▶ **WORK REQUIRED**: Give the line with "Click See more synonyms on Thesaurus.com" again, along with every line below it to the end of the records, word for word.

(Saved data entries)
▶

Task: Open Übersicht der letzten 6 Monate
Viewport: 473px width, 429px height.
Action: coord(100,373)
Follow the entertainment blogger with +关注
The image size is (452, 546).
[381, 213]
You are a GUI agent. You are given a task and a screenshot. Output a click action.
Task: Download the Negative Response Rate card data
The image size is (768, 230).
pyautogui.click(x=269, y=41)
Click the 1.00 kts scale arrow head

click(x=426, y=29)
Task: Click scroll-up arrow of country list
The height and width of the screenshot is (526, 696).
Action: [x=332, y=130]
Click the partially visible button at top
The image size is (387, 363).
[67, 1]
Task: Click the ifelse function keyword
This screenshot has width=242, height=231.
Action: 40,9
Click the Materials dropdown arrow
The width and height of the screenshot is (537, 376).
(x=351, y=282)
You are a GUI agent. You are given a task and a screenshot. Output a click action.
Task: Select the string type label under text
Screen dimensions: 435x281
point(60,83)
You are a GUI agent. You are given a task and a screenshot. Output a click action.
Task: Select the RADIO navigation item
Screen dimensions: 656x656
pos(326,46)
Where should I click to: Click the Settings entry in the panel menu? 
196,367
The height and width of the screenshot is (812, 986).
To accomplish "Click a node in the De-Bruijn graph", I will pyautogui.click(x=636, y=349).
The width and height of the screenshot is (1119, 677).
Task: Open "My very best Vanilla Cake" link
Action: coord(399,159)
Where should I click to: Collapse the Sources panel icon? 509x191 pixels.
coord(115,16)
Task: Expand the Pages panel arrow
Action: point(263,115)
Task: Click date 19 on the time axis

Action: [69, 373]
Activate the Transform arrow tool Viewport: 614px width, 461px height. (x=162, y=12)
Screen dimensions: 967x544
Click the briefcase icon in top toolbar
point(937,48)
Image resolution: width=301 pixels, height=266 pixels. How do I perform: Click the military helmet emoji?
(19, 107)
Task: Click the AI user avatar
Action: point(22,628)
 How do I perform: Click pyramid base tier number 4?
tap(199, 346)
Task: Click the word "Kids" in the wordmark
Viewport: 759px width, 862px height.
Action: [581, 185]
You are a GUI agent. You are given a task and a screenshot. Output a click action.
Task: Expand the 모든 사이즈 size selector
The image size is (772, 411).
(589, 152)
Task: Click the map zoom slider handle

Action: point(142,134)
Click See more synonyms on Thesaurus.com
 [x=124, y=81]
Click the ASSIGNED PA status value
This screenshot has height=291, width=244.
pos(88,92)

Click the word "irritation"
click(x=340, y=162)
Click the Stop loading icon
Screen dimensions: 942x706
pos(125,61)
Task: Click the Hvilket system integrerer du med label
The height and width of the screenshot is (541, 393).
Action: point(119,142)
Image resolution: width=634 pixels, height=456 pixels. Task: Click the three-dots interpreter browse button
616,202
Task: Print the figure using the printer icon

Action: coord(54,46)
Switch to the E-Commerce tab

◀

▶ **SOLUTION**:
Click See more synonyms on Thesaurus.com
 [x=124, y=81]
Click the ASSIGNED PA status value
This screenshot has height=291, width=244.
pos(88,92)

Click the word "irritation"
click(x=340, y=162)
Click the Stop loading icon
Screen dimensions: 942x706
pos(125,61)
Task: Click the Hvilket system integrerer du med label
The height and width of the screenshot is (541, 393).
Action: point(119,142)
Image resolution: width=634 pixels, height=456 pixels. Task: Click the three-dots interpreter browse button
616,202
Task: Print the figure using the printer icon

Action: coord(54,46)
Switch to the E-Commerce tab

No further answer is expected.